On flare days, pacing may look very different. The goal may be safety, symptoms settling, eating something simple, staying hydrated, reducing noise or light, and doing one essential thing only.

Try not to treat a flare day as proof that pacing has failed. FND symptoms can change, and other factors such as poor sleep, pain, stress, infection, hormones, dehydration, sensory overload or a busy previous day can all change capacity.

If flares become more frequent, more severe or different from your usual pattern, that is a reason to seek medical advice. Pacing works best when it sits alongside appropriate clinical support.

How supporters can help

Supporters can make pacing easier or harder. Encouragement helps when it respects the person’s limits. Pressure usually backfires.

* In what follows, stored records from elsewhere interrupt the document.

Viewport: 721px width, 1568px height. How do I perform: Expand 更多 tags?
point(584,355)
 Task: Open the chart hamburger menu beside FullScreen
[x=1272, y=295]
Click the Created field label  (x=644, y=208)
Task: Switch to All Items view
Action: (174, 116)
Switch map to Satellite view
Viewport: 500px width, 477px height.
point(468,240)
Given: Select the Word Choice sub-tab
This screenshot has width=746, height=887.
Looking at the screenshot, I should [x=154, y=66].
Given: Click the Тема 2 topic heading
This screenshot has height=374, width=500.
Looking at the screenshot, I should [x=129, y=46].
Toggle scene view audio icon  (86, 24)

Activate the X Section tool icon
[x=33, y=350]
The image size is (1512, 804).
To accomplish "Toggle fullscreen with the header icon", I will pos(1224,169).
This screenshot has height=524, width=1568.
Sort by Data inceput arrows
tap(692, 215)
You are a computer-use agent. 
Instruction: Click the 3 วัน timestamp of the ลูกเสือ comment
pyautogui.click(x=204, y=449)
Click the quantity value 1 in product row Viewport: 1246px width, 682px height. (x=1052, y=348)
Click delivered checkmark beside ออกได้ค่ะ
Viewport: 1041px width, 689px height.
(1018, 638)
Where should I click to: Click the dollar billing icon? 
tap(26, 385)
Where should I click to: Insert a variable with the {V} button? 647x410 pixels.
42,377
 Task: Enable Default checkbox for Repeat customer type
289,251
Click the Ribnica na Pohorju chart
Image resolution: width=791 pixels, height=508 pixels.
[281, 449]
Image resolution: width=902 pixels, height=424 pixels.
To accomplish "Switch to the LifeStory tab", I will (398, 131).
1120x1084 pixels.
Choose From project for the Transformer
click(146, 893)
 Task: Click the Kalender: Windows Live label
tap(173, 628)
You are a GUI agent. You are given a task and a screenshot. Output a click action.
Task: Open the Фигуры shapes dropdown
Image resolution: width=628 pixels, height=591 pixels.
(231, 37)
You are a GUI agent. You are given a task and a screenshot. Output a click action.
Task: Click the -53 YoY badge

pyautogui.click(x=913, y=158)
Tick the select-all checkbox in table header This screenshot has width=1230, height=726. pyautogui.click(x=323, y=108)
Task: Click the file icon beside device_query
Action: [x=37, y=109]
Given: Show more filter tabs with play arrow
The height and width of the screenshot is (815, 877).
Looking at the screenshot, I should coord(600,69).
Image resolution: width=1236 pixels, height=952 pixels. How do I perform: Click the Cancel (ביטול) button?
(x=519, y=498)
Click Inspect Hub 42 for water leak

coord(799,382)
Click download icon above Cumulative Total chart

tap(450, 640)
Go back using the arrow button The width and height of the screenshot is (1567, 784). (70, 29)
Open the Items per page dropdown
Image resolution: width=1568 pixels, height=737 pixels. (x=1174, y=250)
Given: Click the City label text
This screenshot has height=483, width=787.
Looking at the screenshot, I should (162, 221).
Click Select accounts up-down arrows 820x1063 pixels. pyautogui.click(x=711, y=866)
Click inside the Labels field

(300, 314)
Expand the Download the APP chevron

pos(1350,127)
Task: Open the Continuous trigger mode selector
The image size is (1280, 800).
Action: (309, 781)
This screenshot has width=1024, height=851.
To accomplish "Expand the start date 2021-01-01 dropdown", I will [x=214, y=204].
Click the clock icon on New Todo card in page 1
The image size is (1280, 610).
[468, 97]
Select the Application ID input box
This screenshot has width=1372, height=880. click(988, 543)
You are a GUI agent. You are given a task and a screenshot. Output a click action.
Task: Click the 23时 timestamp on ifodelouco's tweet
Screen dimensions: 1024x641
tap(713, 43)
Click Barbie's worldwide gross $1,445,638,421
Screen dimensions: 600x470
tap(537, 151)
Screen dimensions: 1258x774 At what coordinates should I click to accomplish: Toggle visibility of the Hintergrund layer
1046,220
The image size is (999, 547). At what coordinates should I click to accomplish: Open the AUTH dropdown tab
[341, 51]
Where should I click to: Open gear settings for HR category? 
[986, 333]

  • Ask, “What is the useful amount today?” instead of, “Can you just push through?”
  • Celebrate stopping early when that protects the rest of the day.
  • Offer practical help with setup, travel, meals, forms, noise reduction or backup plans.
  • Do not turn a better hour into proof that the person is fine.
  • Remember that pacing is about keeping life open, not making life smaller.

Questions to ask your clinician

It can help to take patterns to appointments rather than only describing good days and bad days. Consider asking:

  • What symptoms should I treat as urgent, even if I already have FND?
  • Would physiotherapy, occupational therapy, speech and language therapy or psychological support help with my current goals?
  • How should I pace movement, screens, sensory load, work or study?
  • What is a sensible way to increase activity without triggering repeated crashes?
  • Are pain, fatigue, sleep, medication side effects or another condition affecting my capacity?

The point of pacing

Pacing is not about becoming the most productive person in the room. It is about building a life that is more repeatable, less punishing and more connected to what matters.

Some days your pacing sweet spot may be a small task. Some days it may be a bigger step. Both can count.

A day where you chose your speed and finished feeling well is a successful day.